I’m always surprised by what does and what doesn’t come under criticism with a Rate the Dress. I knew the print and non-symetrical matching of last week’s credited-as-1860s-almost-certainly-early-1850s-instead frock wouldn’t be everyone’s favourite, but it didn’t occur to me that quite a few of you would castigate it for the anatomy it was meant to fit over. The lady who wore it couldn’t help her very long torsos and slope-y shoulders (and the shoulders, at least, were very fashionable at the time)! Many of you did, however, appreciated the pairing of a very busy fabric with a very simple design, which helped to give the dress a modest but respectable 7 out of 10.
This frock, from the Hillwood Estate Museum, features very muted fabrics, and the transitional silhouette of 1909ish, as fashions moved from the sweeping skirts and drooping bodices of the first decade of the 20th century, to the raised waists and slim columnar shape of the second.

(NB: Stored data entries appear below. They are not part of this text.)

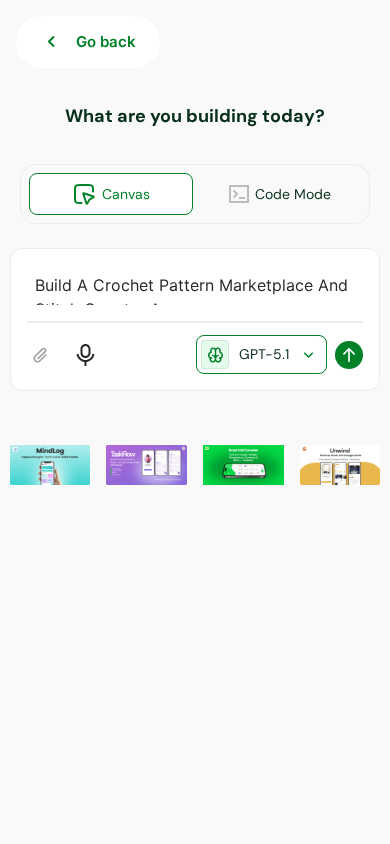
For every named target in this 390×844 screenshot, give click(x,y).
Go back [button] (106, 41)
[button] (50, 465)
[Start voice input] (85, 355)
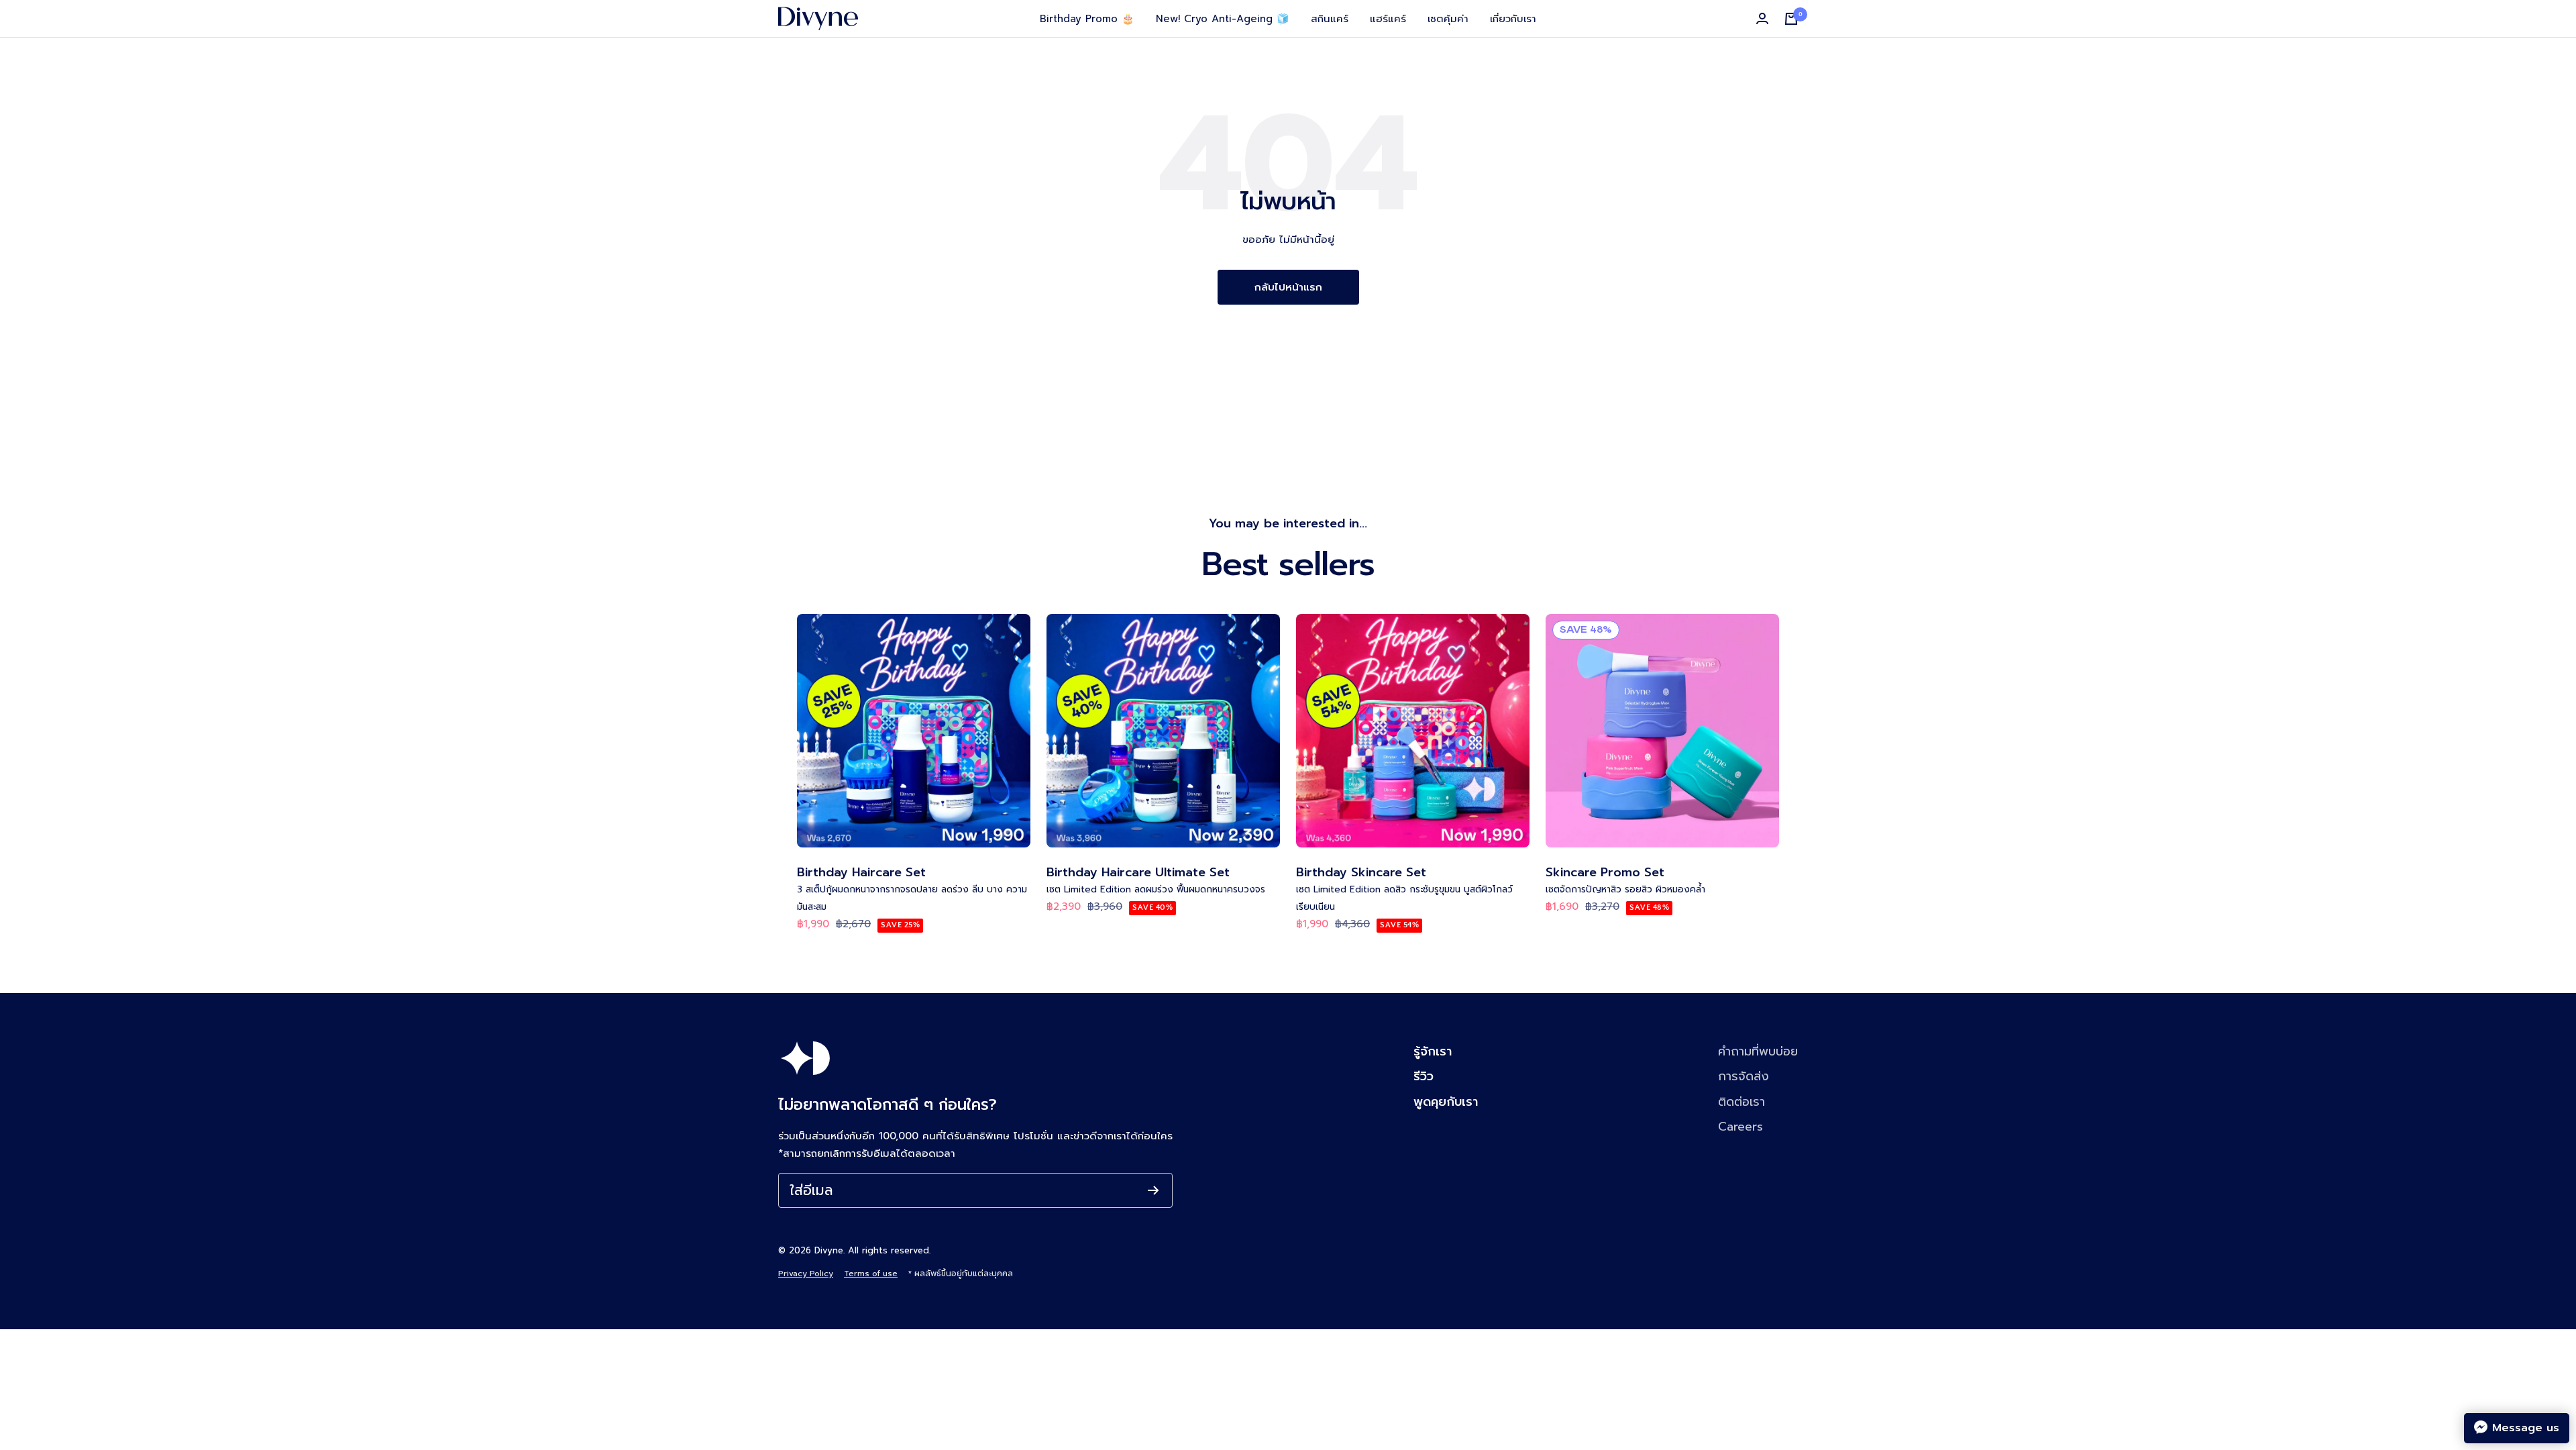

This evening dress still features the sweeping skirts, but they are considerably restrained. The colours are the fashionable pastels of the 1900s, given a slightly off-tone twist that anticipates the wilder colours of the 1910s. A slight hint of blousing in the bodice remains, but the waist is raised, and the sleeves hint at the newly fashionable kimono or dolman sleeves, albeit with a very uber-feminine Edwardian touch of bows.
How do you feel about the mix of styles? Is it the best of both eras?